REQUIRED WORK:
The listing below must be repeated word for word, without its pictures.

━━ RECORDS SHOWN

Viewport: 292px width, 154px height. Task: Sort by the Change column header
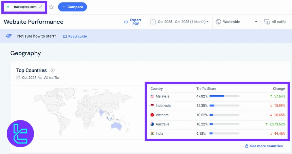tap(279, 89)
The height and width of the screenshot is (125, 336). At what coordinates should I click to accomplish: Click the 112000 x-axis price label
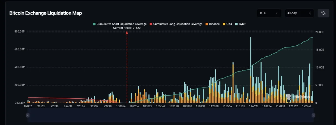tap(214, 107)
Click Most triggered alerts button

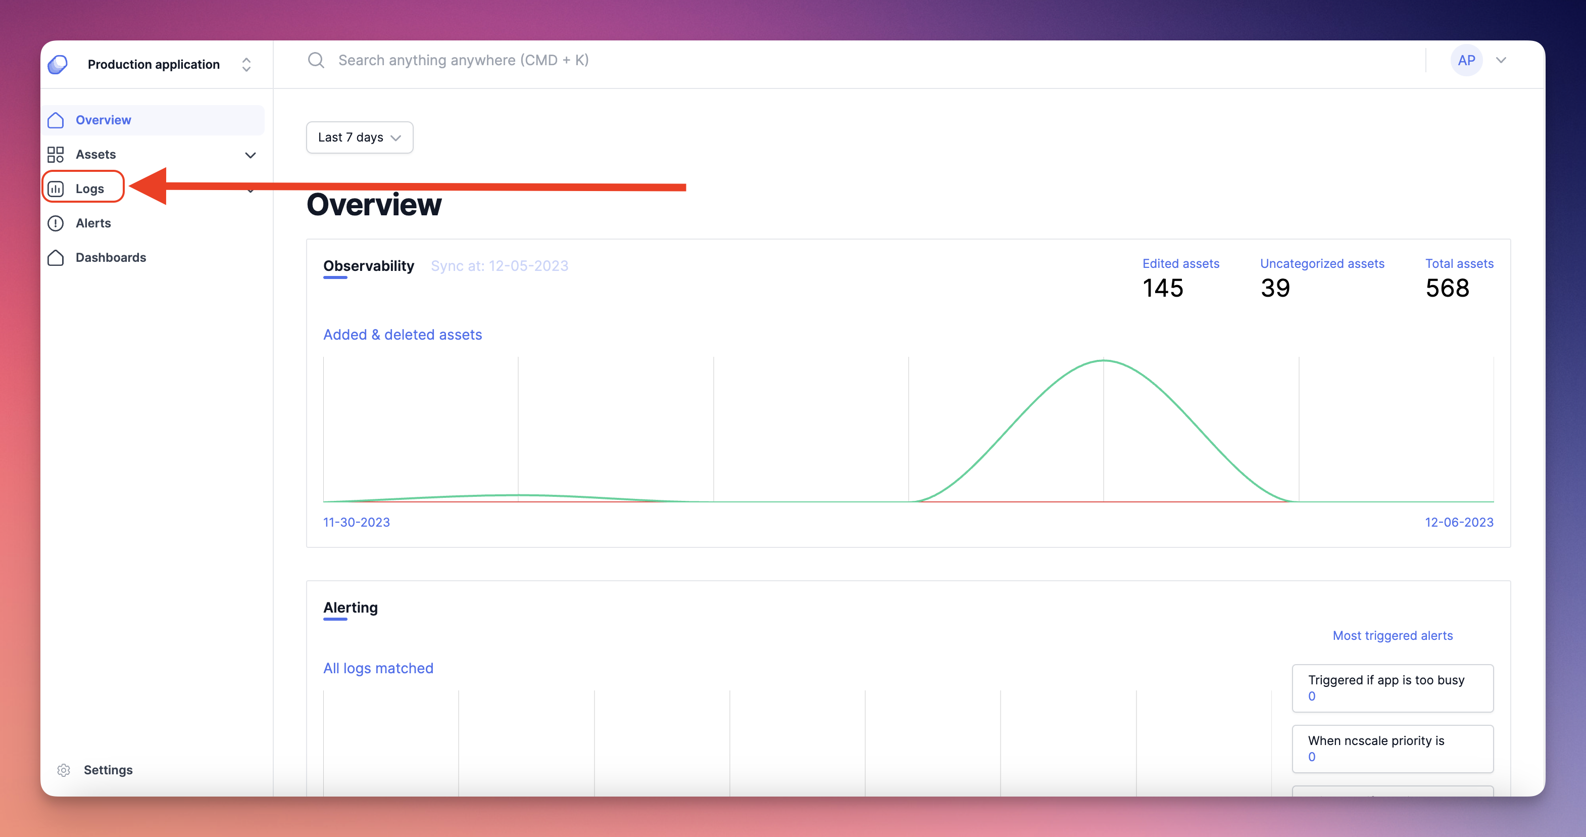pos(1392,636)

━━━━

EXERCISE SOLUTION:
Viewport: 292px width, 154px height. Task: Sort by the Change column header
tap(279, 89)
The height and width of the screenshot is (125, 336). At what coordinates should I click to accomplish: Click the 112000 x-axis price label
tap(214, 107)
Click Most triggered alerts button

pos(1392,636)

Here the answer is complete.